RECORD EXTRACTS:
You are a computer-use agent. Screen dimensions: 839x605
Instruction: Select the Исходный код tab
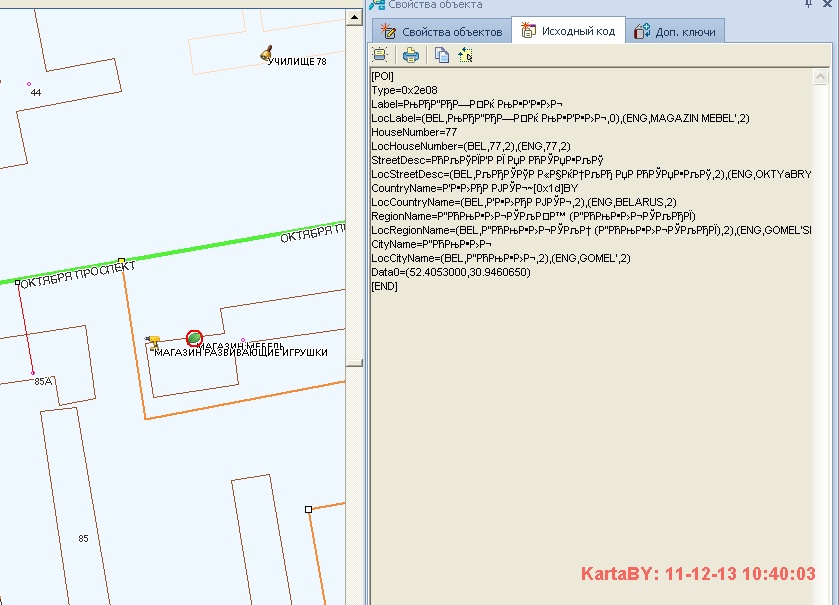click(x=568, y=32)
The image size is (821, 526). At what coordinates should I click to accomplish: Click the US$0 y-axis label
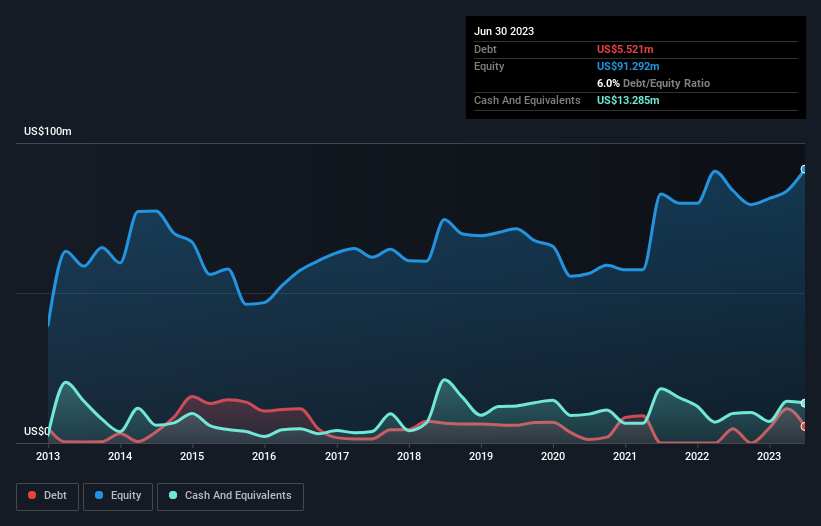(x=37, y=432)
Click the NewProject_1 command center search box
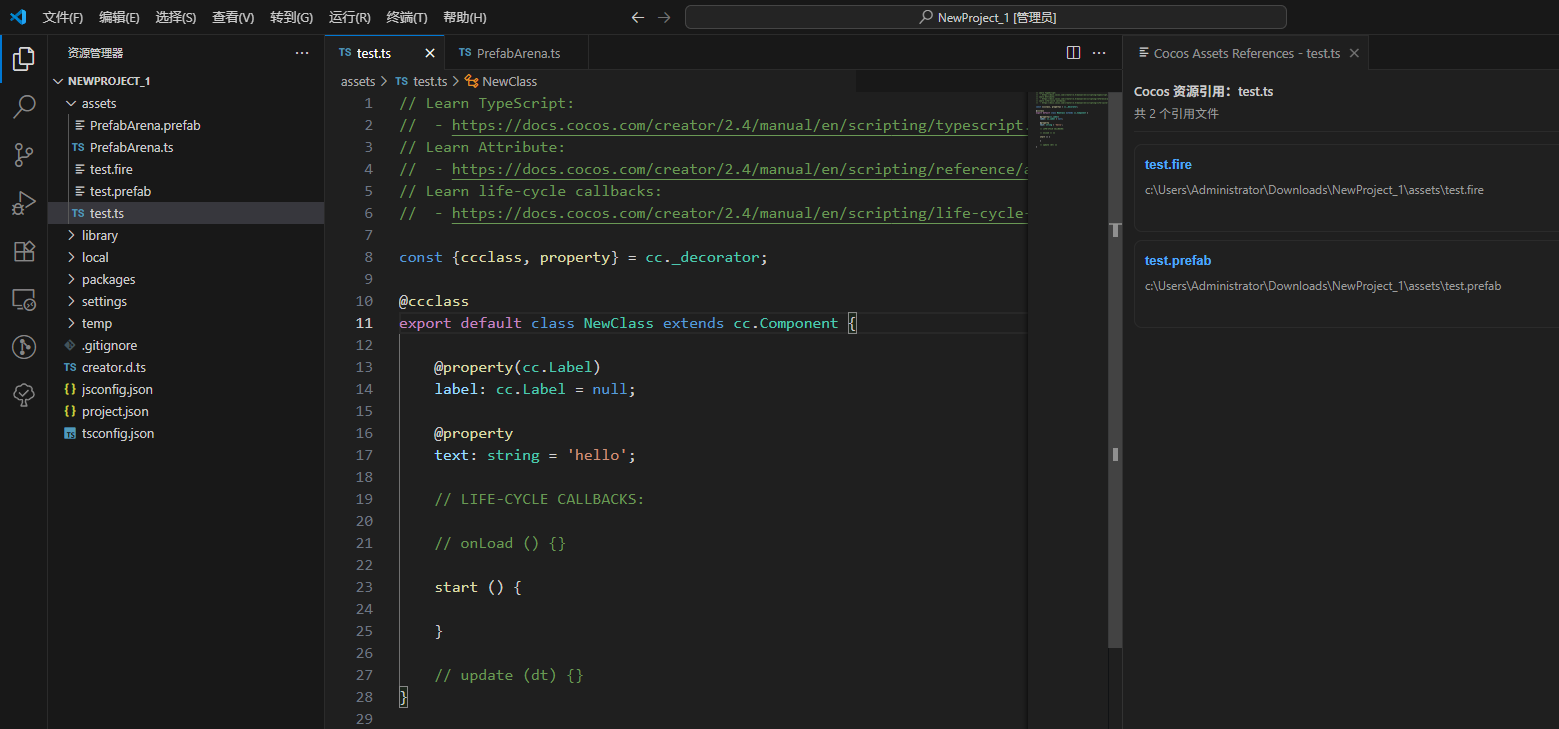This screenshot has height=729, width=1559. [985, 17]
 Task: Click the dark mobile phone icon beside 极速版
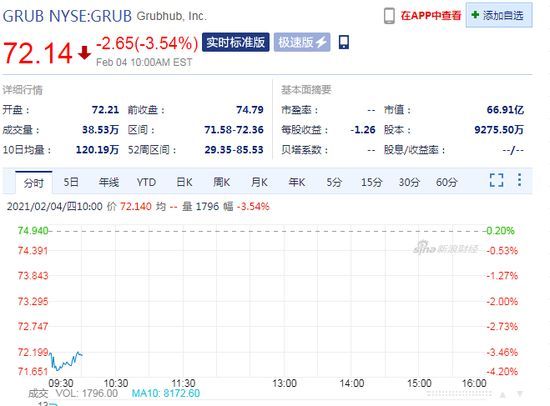(x=344, y=42)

TASK OBJECTIVE: Starting at the line that contains "Instruction: Select the Исходный код tab", restate every line through the end of the records exactly as written, but leave the pictures out.

EXERCISE RESULT:
Instruction: Select the Исходный код tab
click(x=568, y=32)
The image size is (821, 526). At what coordinates should I click to accomplish: Click the US$0 y-axis label
(x=37, y=432)
Click the NewProject_1 command center search box
This screenshot has height=729, width=1559. [985, 17]
 Task: Click the dark mobile phone icon beside 极速版
(x=344, y=42)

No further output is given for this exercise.